Electrochemical oxidation of polyhydroxybenzenes on boron-doped diamond anodes

The electrochemical oxidation of phenol (Ph), hydroquinone (HQ), and 1,2,4-trihydroxybenzene (THB) using a diamond thin-film anode has been studied. Within the parameter ranges used (temperature 15-60 degreesC, initial concentration 1.1-36 mmol dm(-3), current density 15-60 mA cm(-2)), almost complete mineralization of the organic waste is obtained. Carbon dioxide is the sole final product, and the main intermediates are carboxylic acids C-4 and C-2. Both direct and mediated electrochemical oxidation processes are involved in the electrochemical treatment. Sulfates contained in the waste favor the formation of electrogenerated reagents (persulfates). The instantaneous current efficiency was found to depend only on the controlling mechanism (mass transfer or electrode kinetics).
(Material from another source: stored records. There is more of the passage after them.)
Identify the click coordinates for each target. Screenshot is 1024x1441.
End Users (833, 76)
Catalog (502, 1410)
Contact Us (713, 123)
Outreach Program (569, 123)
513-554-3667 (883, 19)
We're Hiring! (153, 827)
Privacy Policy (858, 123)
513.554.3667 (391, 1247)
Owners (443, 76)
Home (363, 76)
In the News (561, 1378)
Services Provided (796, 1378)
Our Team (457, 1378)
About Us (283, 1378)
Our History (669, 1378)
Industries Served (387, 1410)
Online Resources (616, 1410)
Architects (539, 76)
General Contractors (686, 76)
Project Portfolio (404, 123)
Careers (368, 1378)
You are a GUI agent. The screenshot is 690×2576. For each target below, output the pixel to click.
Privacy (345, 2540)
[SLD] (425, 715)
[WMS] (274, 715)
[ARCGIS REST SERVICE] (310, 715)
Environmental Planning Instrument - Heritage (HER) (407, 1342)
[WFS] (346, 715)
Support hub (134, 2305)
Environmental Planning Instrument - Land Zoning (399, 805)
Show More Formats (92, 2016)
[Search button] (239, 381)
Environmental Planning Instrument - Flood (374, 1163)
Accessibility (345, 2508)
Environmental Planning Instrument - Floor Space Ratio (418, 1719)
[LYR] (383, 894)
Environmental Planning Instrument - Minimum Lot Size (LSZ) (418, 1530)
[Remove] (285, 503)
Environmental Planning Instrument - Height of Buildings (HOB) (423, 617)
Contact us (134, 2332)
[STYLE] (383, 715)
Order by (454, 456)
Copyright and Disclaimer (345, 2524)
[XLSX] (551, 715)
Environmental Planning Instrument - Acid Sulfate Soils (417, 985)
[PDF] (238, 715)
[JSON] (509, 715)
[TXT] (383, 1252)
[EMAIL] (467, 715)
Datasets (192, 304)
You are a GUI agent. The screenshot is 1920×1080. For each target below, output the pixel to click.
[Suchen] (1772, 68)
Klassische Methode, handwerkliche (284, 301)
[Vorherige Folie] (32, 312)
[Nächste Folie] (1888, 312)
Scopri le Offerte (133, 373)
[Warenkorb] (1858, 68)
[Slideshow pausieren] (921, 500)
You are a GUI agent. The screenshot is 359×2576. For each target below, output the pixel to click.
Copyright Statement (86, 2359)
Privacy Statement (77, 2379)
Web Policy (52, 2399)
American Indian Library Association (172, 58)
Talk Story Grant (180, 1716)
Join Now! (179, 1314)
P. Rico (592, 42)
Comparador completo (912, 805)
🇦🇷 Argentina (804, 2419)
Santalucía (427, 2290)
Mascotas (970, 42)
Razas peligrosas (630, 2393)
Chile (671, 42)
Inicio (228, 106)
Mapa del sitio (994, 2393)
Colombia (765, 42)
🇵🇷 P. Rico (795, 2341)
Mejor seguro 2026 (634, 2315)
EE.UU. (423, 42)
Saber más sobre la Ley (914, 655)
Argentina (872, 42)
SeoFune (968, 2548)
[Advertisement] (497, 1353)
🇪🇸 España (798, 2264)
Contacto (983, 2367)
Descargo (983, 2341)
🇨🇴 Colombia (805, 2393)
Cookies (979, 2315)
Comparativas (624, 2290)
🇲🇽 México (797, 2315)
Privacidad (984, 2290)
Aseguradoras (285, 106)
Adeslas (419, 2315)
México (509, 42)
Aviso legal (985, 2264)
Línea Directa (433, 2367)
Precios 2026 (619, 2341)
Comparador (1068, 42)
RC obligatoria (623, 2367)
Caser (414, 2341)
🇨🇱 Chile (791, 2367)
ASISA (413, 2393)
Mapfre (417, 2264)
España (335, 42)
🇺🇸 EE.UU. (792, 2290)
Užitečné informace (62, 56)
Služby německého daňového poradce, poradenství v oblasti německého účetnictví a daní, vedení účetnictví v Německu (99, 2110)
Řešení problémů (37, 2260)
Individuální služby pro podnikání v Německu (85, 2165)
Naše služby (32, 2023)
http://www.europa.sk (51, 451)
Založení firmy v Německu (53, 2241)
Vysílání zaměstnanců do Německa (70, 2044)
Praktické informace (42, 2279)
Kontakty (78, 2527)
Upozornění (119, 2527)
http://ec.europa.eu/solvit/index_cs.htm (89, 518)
The current efficiency of the process is 1 if it is kinetically controlled and decreases linearly to 0 from the chemical oxygen demand limit value if it is diffusion controlled. Taking into account the information obtained in previous works and the results of the voltammetric and galvanostatic studies of the present work, a simple mechanistic model is proposed to justify the processes involved in the electrochemical oxidation of polyhydroxybenzenes.